Exercise goal → Please return the material exactly; leave no entry out.

- - - - - - -

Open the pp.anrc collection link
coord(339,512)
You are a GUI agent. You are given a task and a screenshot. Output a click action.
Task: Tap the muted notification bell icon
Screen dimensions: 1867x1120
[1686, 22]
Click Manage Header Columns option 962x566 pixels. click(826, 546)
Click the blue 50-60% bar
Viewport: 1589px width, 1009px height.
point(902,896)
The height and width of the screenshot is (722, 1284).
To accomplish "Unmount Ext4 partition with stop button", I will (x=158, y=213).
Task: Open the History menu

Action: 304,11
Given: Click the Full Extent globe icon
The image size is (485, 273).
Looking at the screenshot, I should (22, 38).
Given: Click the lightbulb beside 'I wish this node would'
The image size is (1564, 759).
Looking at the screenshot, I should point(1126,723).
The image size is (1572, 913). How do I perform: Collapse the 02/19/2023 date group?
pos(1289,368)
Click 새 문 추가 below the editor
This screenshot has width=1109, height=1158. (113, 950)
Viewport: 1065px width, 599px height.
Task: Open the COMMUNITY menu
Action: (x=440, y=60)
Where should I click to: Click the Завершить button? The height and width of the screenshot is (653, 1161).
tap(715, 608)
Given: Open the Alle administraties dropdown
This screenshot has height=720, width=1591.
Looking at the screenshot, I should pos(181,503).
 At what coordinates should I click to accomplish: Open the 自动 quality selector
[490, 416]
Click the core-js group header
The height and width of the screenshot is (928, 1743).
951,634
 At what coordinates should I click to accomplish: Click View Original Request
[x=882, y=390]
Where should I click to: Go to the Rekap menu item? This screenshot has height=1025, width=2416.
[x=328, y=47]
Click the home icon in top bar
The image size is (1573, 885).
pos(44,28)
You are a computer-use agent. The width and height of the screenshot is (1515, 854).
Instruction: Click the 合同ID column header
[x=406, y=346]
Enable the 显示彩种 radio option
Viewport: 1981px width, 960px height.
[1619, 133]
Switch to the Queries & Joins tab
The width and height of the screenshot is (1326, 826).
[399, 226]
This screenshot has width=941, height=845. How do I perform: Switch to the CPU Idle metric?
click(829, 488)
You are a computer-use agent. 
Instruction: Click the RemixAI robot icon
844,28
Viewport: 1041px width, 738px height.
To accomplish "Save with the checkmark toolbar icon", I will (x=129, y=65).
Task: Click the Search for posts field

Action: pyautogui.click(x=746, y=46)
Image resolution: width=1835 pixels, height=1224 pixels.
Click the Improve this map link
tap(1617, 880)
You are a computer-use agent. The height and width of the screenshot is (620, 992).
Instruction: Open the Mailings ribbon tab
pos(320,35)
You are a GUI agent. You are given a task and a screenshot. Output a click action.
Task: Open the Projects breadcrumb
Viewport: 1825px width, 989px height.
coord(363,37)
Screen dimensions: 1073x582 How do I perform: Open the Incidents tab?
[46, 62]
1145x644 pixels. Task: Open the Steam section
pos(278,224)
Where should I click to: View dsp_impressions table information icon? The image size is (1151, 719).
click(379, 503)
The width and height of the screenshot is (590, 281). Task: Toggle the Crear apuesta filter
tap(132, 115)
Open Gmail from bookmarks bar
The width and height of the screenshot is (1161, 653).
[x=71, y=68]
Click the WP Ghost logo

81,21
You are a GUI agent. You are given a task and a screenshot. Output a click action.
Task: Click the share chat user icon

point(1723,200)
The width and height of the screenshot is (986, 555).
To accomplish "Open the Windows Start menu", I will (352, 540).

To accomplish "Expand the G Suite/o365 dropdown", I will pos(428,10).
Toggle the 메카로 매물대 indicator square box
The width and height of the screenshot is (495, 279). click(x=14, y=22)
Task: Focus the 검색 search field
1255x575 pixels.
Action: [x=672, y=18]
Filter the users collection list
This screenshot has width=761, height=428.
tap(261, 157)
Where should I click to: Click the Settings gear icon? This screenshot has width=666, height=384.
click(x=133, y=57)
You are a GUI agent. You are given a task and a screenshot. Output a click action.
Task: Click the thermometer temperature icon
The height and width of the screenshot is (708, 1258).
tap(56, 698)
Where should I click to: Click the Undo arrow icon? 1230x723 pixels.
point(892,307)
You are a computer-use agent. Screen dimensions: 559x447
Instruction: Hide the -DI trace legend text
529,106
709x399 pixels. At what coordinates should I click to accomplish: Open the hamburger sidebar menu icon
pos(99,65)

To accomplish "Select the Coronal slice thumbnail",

- - - - - - -

Response box →
Open the pp.anrc collection link
coord(339,512)
You are a GUI agent. You are given a task and a screenshot. Output a click action.
Task: Tap the muted notification bell icon
Screen dimensions: 1867x1120
[1686, 22]
Click Manage Header Columns option 962x566 pixels. click(826, 546)
Click the blue 50-60% bar
Viewport: 1589px width, 1009px height.
point(902,896)
The height and width of the screenshot is (722, 1284).
To accomplish "Unmount Ext4 partition with stop button", I will (x=158, y=213).
Task: Open the History menu

Action: 304,11
Given: Click the Full Extent globe icon
The image size is (485, 273).
Looking at the screenshot, I should (22, 38).
Given: Click the lightbulb beside 'I wish this node would'
The image size is (1564, 759).
Looking at the screenshot, I should point(1126,723).
The image size is (1572, 913). How do I perform: Collapse the 02/19/2023 date group?
pos(1289,368)
Click 새 문 추가 below the editor
This screenshot has width=1109, height=1158. (113, 950)
Viewport: 1065px width, 599px height.
Task: Open the COMMUNITY menu
Action: (x=440, y=60)
Where should I click to: Click the Завершить button? The height and width of the screenshot is (653, 1161).
tap(715, 608)
Given: Open the Alle administraties dropdown
This screenshot has height=720, width=1591.
Looking at the screenshot, I should pos(181,503).
 At what coordinates should I click to accomplish: Open the 自动 quality selector
[490, 416]
Click the core-js group header
The height and width of the screenshot is (928, 1743).
951,634
 At what coordinates should I click to accomplish: Click View Original Request
[x=882, y=390]
Where should I click to: Go to the Rekap menu item? This screenshot has height=1025, width=2416.
[x=328, y=47]
Click the home icon in top bar
The image size is (1573, 885).
pos(44,28)
You are a computer-use agent. The width and height of the screenshot is (1515, 854).
Instruction: Click the 合同ID column header
[x=406, y=346]
Enable the 显示彩种 radio option
Viewport: 1981px width, 960px height.
[1619, 133]
Switch to the Queries & Joins tab
The width and height of the screenshot is (1326, 826).
[399, 226]
This screenshot has width=941, height=845. How do I perform: Switch to the CPU Idle metric?
click(829, 488)
You are a computer-use agent. 
Instruction: Click the RemixAI robot icon
844,28
Viewport: 1041px width, 738px height.
To accomplish "Save with the checkmark toolbar icon", I will (x=129, y=65).
Task: Click the Search for posts field

Action: pyautogui.click(x=746, y=46)
Image resolution: width=1835 pixels, height=1224 pixels.
Click the Improve this map link
tap(1617, 880)
You are a computer-use agent. The height and width of the screenshot is (620, 992).
Instruction: Open the Mailings ribbon tab
pos(320,35)
You are a GUI agent. You are given a task and a screenshot. Output a click action.
Task: Open the Projects breadcrumb
Viewport: 1825px width, 989px height.
coord(363,37)
Screen dimensions: 1073x582 How do I perform: Open the Incidents tab?
[46, 62]
1145x644 pixels. Task: Open the Steam section
pos(278,224)
Where should I click to: View dsp_impressions table information icon? The image size is (1151, 719).
click(379, 503)
The width and height of the screenshot is (590, 281). Task: Toggle the Crear apuesta filter
tap(132, 115)
Open Gmail from bookmarks bar
The width and height of the screenshot is (1161, 653).
[x=71, y=68]
Click the WP Ghost logo

81,21
You are a GUI agent. You are given a task and a screenshot. Output a click action.
Task: Click the share chat user icon

point(1723,200)
The width and height of the screenshot is (986, 555).
To accomplish "Open the Windows Start menu", I will (352, 540).

To accomplish "Expand the G Suite/o365 dropdown", I will pos(428,10).
Toggle the 메카로 매물대 indicator square box
The width and height of the screenshot is (495, 279). click(x=14, y=22)
Task: Focus the 검색 search field
1255x575 pixels.
Action: [x=672, y=18]
Filter the users collection list
This screenshot has width=761, height=428.
tap(261, 157)
Where should I click to: Click the Settings gear icon? This screenshot has width=666, height=384.
click(x=133, y=57)
You are a GUI agent. You are given a task and a screenshot. Output a click action.
Task: Click the thermometer temperature icon
The height and width of the screenshot is (708, 1258).
tap(56, 698)
Where should I click to: Click the Undo arrow icon? 1230x723 pixels.
point(892,307)
You are a computer-use agent. Screen dimensions: 559x447
Instruction: Hide the -DI trace legend text
529,106
709x399 pixels. At what coordinates should I click to accomplish: Open the hamburger sidebar menu icon
pos(99,65)

To accomplish "Select the Coronal slice thumbnail",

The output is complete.